__Exercise passage__:
+ + +

Penn Medicine, Penn Nursing, and Vingroup establish a formal alliance to advance medical education and clinical care in Vietnam

Penn Medicine and Penn Nursing have launched a formal alliance with the Vingroup – an enterprise that encompasses a newly formed private not-for-profit university project, VinUni, as well as the largest and leading private health service provider in Vietnam, Vinmec – in an effort to improve health care and to create new undergraduate and graduate medical training programs in Vietnam.

“Penn is proud to share our 250 years of experience in research and clinical care – steeped in innovation, education, and community service – to help train, educate, provide better care to the citizens around the world,” said J. Larry Jameson, MD, PhD, executive vice president of the University of Pennsylvania for the Health System and dean of the Perelman School of Medicine.

The partnership will focus initially on the establishment of medical and nursing schools within VinUni, and on the enhancement of graduate medical education and health care programs within the Vinmec Health Care System. Together, Penn Medicine and Penn Nursing will also work to develop the undergraduate curriculum and align faculty and institutional support structures to establish high caliber educational and training programs.

+ + +

__Exercises__:
• 1. Rewrite the paragraph of the alliance announcement that begins "The partnership will focus initially" as a short bulleted list that keeps its main facts.
• 2. From the alliance announcement, return the stretch from "Penn Medicine and Penn Nursing have" through "School of Medicine.", copied word for word.

__Dataset content__:
+ + +

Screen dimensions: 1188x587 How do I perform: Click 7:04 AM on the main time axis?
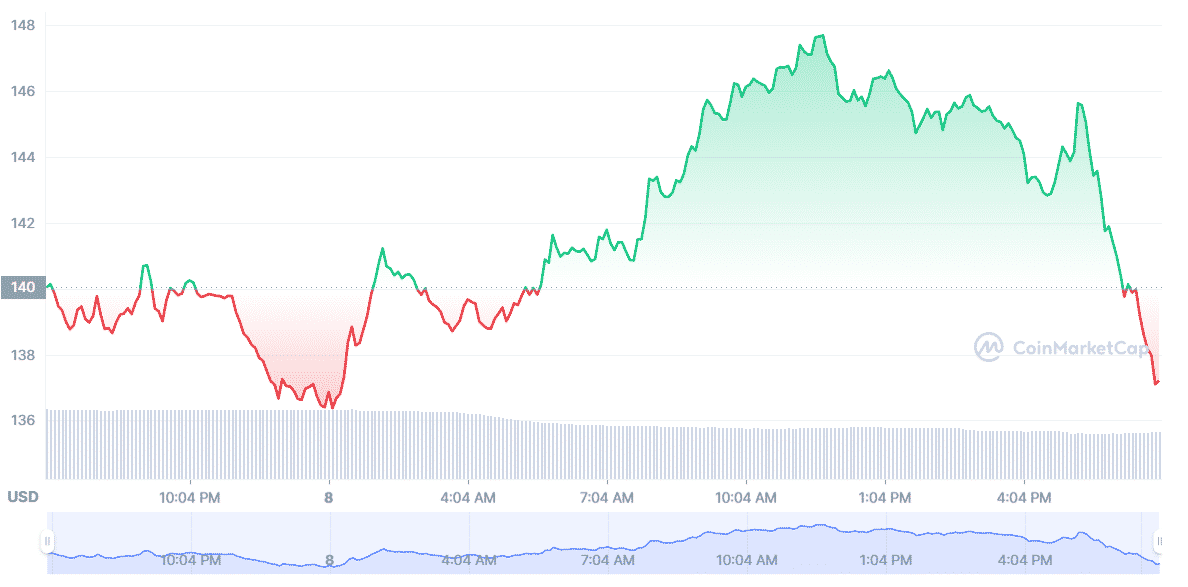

+ + +

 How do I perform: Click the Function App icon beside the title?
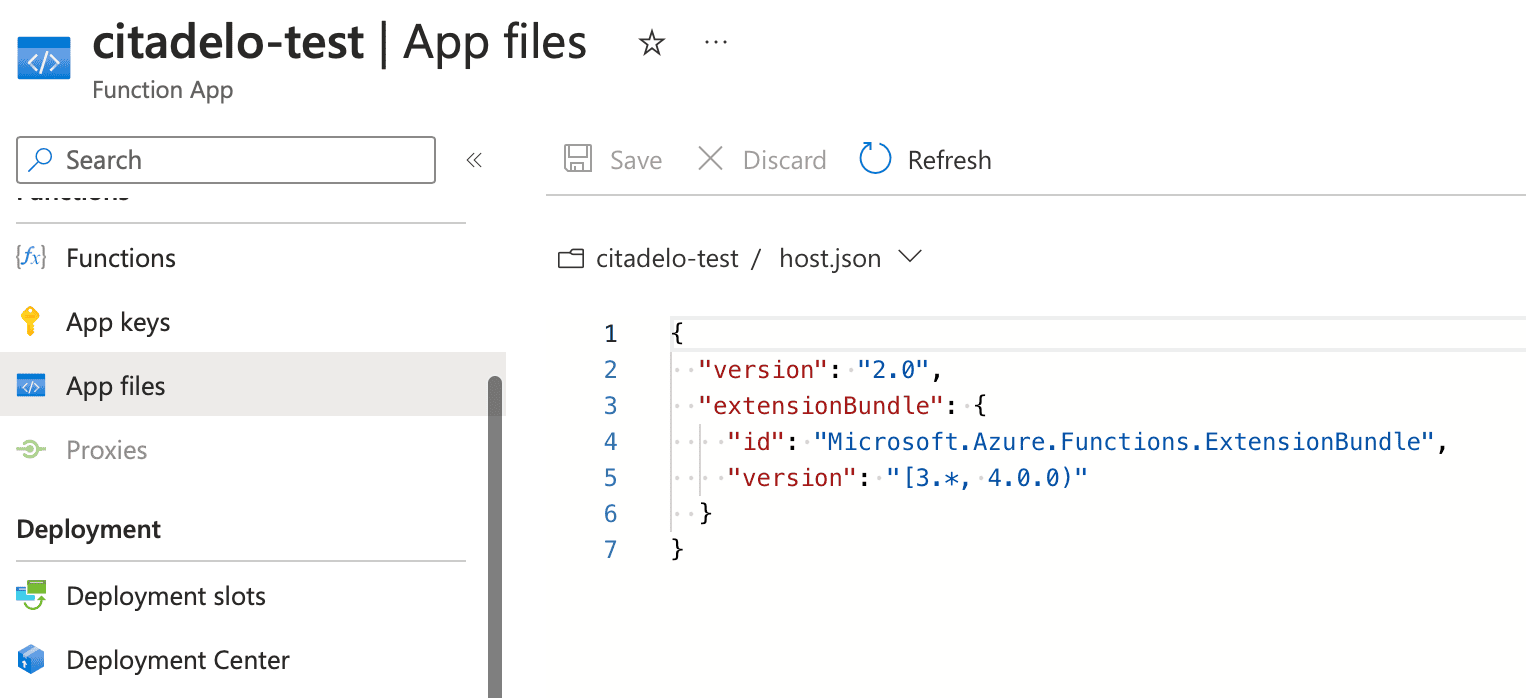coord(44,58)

+ + +

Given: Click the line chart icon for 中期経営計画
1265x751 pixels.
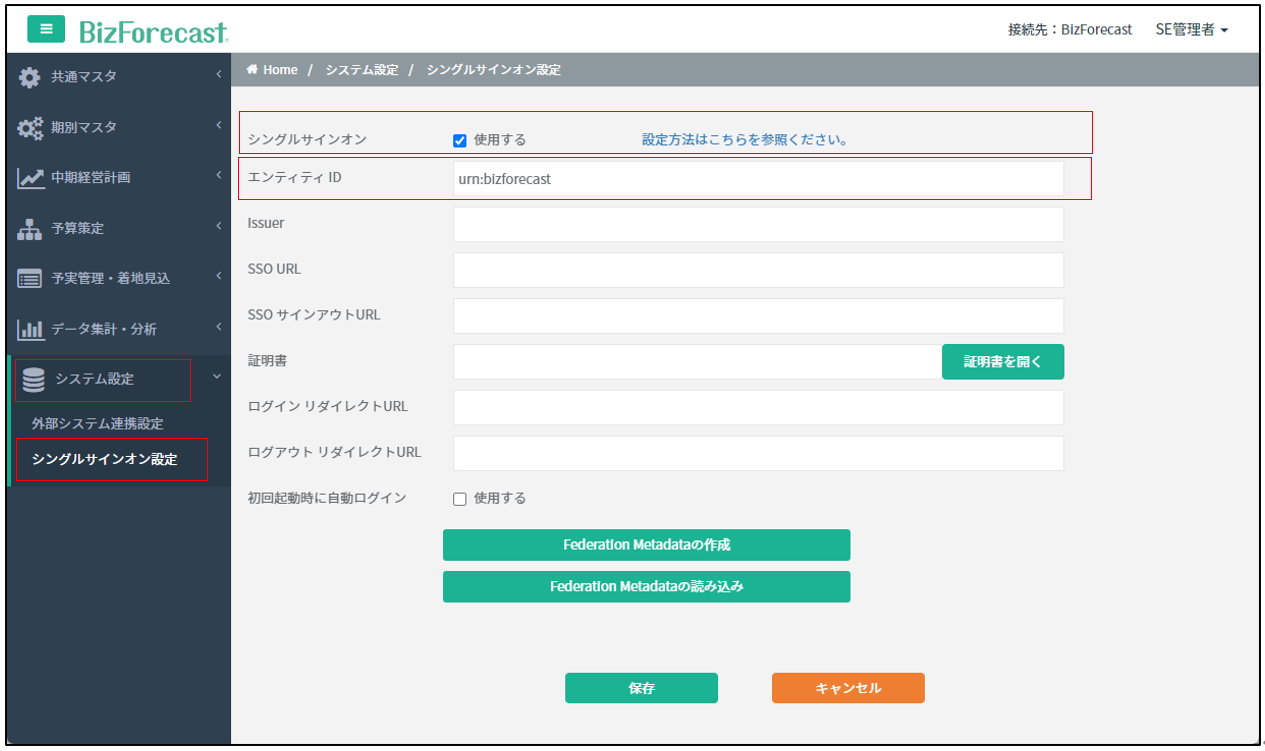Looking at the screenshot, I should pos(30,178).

+ + +

__List of answers__:
• 1.
- The partnership will first focus on setting up medical and nursing schools within VinUni.
- It will also improve graduate medical education and health care programs within the Vinmec Health Care System.
- Penn Medicine and Penn Nursing will help develop the undergraduate curriculum.
- They will also align faculty and institutional support structures to build high-caliber education and training programs.

• 2.
Penn Medicine and Penn Nursing have launched a formal alliance with the Vingroup – an enterprise that encompasses a newly formed private not-for-profit university project, VinUni, as well as the largest and leading private health service provider in Vietnam, Vinmec – in an effort to improve health care and to create new undergraduate and graduate medical training programs in Vietnam.

“Penn is proud to share our 250 years of experience in research and clinical care – steeped in innovation, education, and community service – to help train, educate, provide better care to the citizens around the world,” said J. Larry Jameson, MD, PhD, executive vice president of the University of Pennsylvania for the Health System and dean of the Perelman School of Medicine.